DOCUMENT SEGMENT
——————

Kosaki Motohito noted that "numactl --interleave=all ..." failed in the
presence of memoryless nodes. This patch attempts to fix that problem.

Some background:

numactl --interleave=all calls set_mempolicy(2) with a fully
populated [out to MAXNUMNODES] nodemask. set_mempolicy()
[in do_set_mempolicy()] calls contextualize_policy() which
requires that the nodemask be a subset of the current task's
mems_allowed; else EINVAL will be returned. A task's
mems_allowed will always be a subset of node_states[N_HIGH_MEMORY]--
i.e., nodes with memory. So, a fully populated nodemask will
be declared invalid if it includes memoryless nodes.

NOTE: the same thing will occur when running in a cpuset
with restricted mem_allowed--for the same reason:
node mask contains dis-allowed nodes.

mbind(2), on the other hand, just masks off any nodes in the
nodemask that are not included in the caller's mems_allowed.

In each case [mbind() and set_mempolicy()], mpol_check_policy()
will complain [again, resulting in EINVAL] if the nodemask contains
any memoryless nodes. This is somewhat redundant as mpol_new()
will remove memoryless nodes for interleave policy, as will
bind_zonelist()--called by mpol_new() for BIND policy.

Pr...

To: KOSAKI Motohiro <kosaki.motohiro@...>
Cc: Lee Schermerhorn <Lee.Schermerhorn@...>, Andrew Morton <akpm@...>, Linus Torvalds <torvalds@...>, Greg KH <greg@...>, <linux-kernel@...>, Christoph Lameter <clameter@...>, Paul Jackson <pj@...>, Mel Gorman <mel@...>, linux-mm <linux-mm@...>, Eric Whitney <eric.whitney@...>
Date: Tuesday, February 12, 2008 - 1:06 am

Linus has already merged this patch into his tree, but next time you
pass along a contribution to a maintainer the first line should read:

From: Lee Schermerhorn <Lee.Schermerhorn@hp.com>

so the person who actually wrote the patch is listed as the author in the
git commit.

——————

PROVIDED MATERIAL
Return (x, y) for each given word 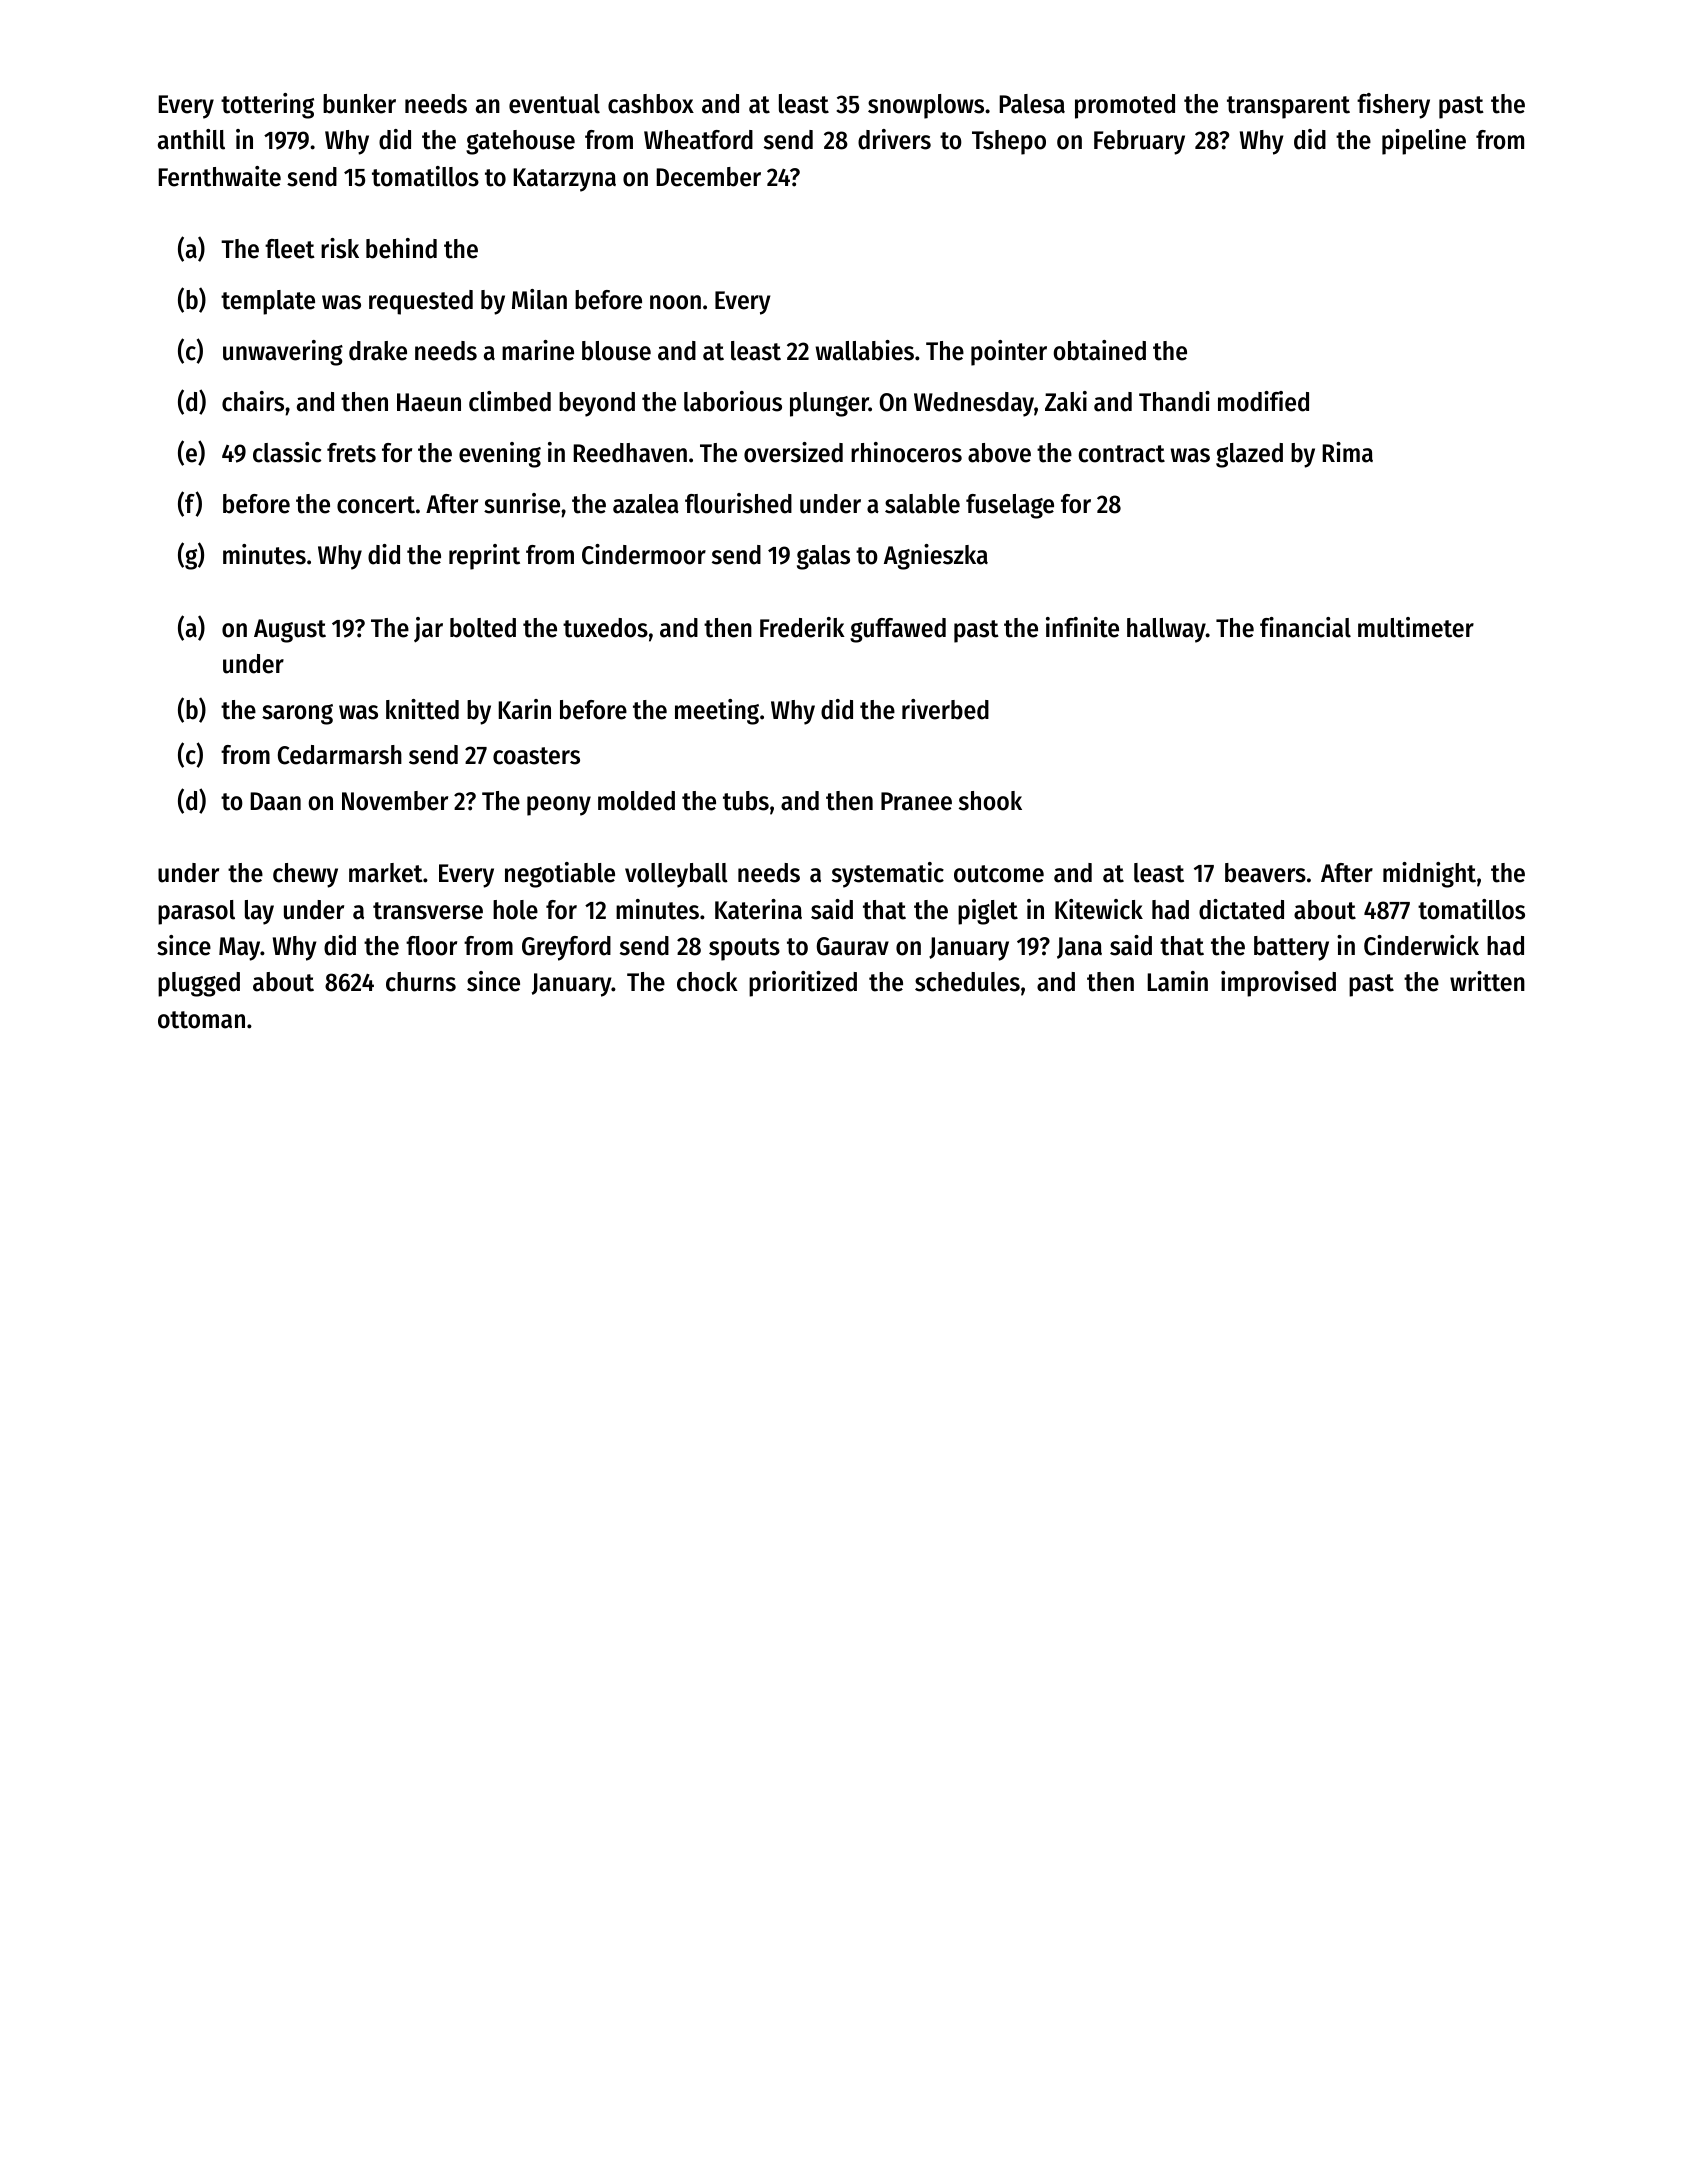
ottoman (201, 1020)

——————

TASKS
(A) In the kernel mailing-list excerpt, what does mbind(2) do with nodemask nodes that aren't in the caller's mems_allowed?
(B) Print everything in the kernel mailing-list excerpt from "[in do_set_mempolicy()] calls" down to "contains dis-allowed nodes.".

ANSWERS FOR THE EXERCISE
(A) It masks them off.

(B)
[in do_set_mempolicy()] calls contextualize_policy() which
requires that the nodemask be a subset of the current task's
mems_allowed; else EINVAL will be returned. A task's
mems_allowed will always be a subset of node_states[N_HIGH_MEMORY]--
i.e., nodes with memory. So, a fully populated nodemask will
be declared invalid if it includes memoryless nodes.

NOTE: the same thing will occur when running in a cpuset
with restricted mem_allowed--for the same reason:
node mask contains dis-allowed nodes.